Markets Await JOLTS Report
We begin a new holiday-shortened trading week (we’ll observe Independence Day this year on Friday, July 3rd, which will make for a nice three-day weekend) looking at jobs numbers from last week, last month and before. We call it “Jobs Week” in this column — each month we’re treated to quality updates of the domestic labor market. Of late, these figures appear to be improving from the doldrums of last year around this time.
Oil prices are back down to pre-Iran war lows, $70 per barrel (/bbl) on WTI and $72/bbl on Brent crude, despite renewed fighting over the weekend as both the U.S. and Iran try to hang onto the peace agreement -- or Memorandum of Understanding -- that aim to bring hostilities to an end between the two countries. This is proving to be a marathon, not a print, so it behooves us to keep an eye on developments throughout every trading week in current conditions.
Jobs Report Releases Throughout This Week
Starting Tuesday, we’ll see the Job Openings and Labor Turnover Survey (JOLTS) report one month in arrears from other employment data: May. Following the highest levels since November 2024 last month at 7.6 million, expectations are for this to go a smidge higher, to 7.7 million. Professional & Business Services had a huge month in job openings last time around, +668K, and every region gained except for the Midwest, which trimmed openings by -11K.

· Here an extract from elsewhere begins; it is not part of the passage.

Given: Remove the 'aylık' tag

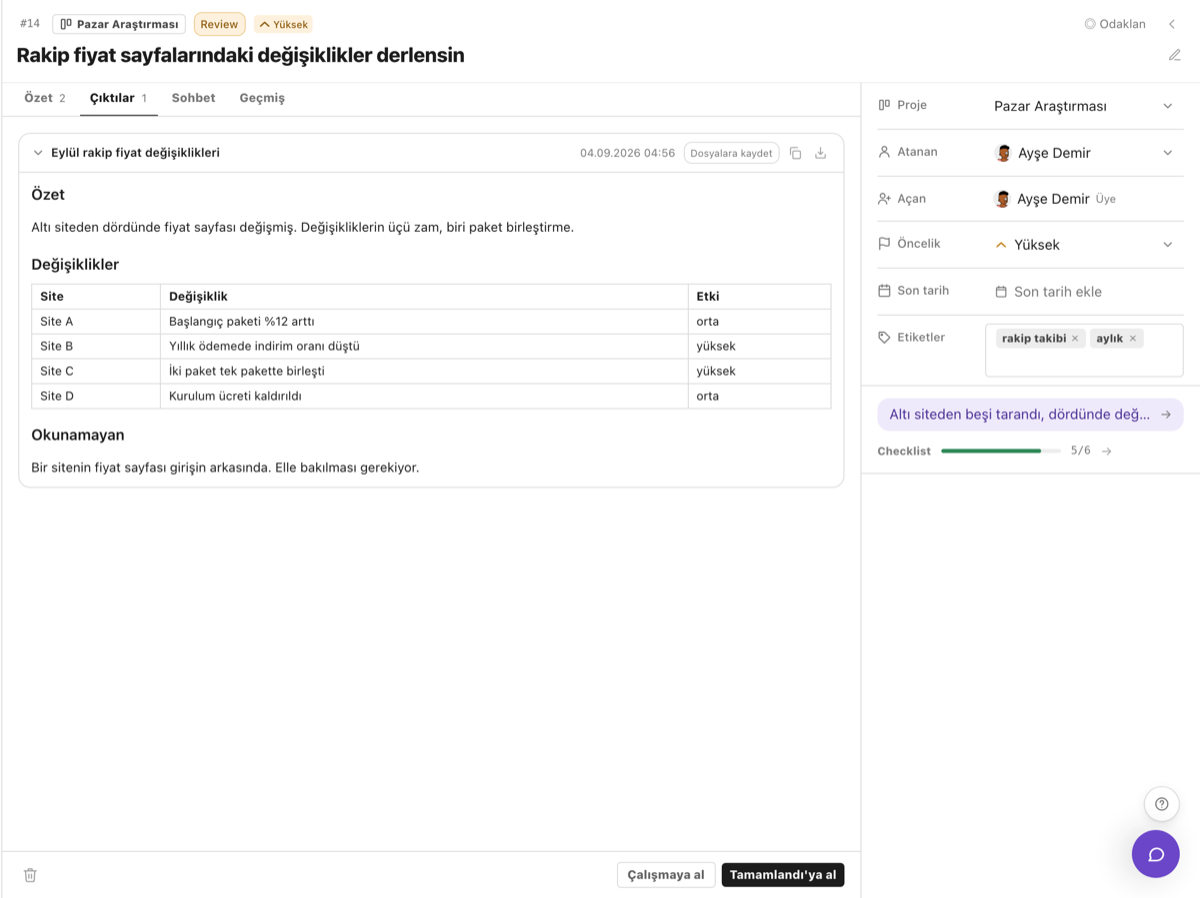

Wednesday brings us private-sector payrolls from Automatic Data Processing (ADP) for June, and here we’re also coming off the highest levels of the year: +122K for May. We expect this to roll back somewhat, to +110K, but this would still provide the first cluster of +100K private-sector jobs for three straight months since November ’24 through January ’25. March through June of last year brought us four-straight negative private sector jobs numbers, so we’re clearly up off the mat in this regard.
On Thursday, the final day of trading for the week with Friday off, we expect both the normal Weekly Jobless Claims reports and non-farm payrolls from the U.S. Bureau of Labor Statistics (BLS). This is the Big Kahuna of monthly labor data, including a Household Survey that brings us a fresh Unemployment Rate, which is projected to remain steady at an historically healthy +4.3%.

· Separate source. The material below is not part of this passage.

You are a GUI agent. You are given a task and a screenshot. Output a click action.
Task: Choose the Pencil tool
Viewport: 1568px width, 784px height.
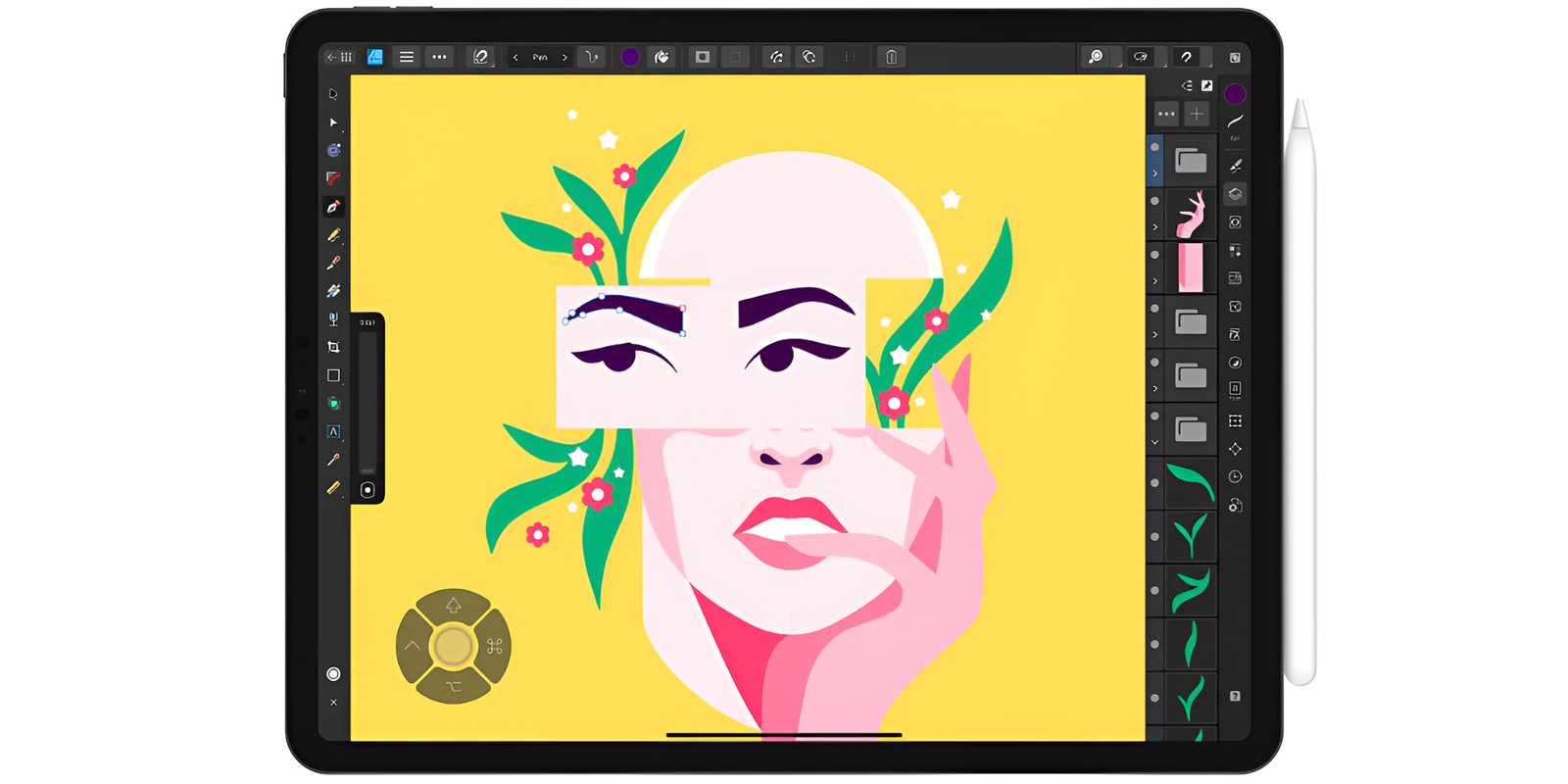tap(333, 235)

Headline BLS for June is expected to come down to 118K from 172K reported a month ago. This would bring us the second-straight lower monthly jobs tally, but three-straight above +100K for the first time in more than two years. Wages are expected to have grown steadily, +0.3% month over month and +3.5% year over year. We’ve come a long way from the February dive of -159K jobs, which was the worse labor force performance since the Covid pandemic.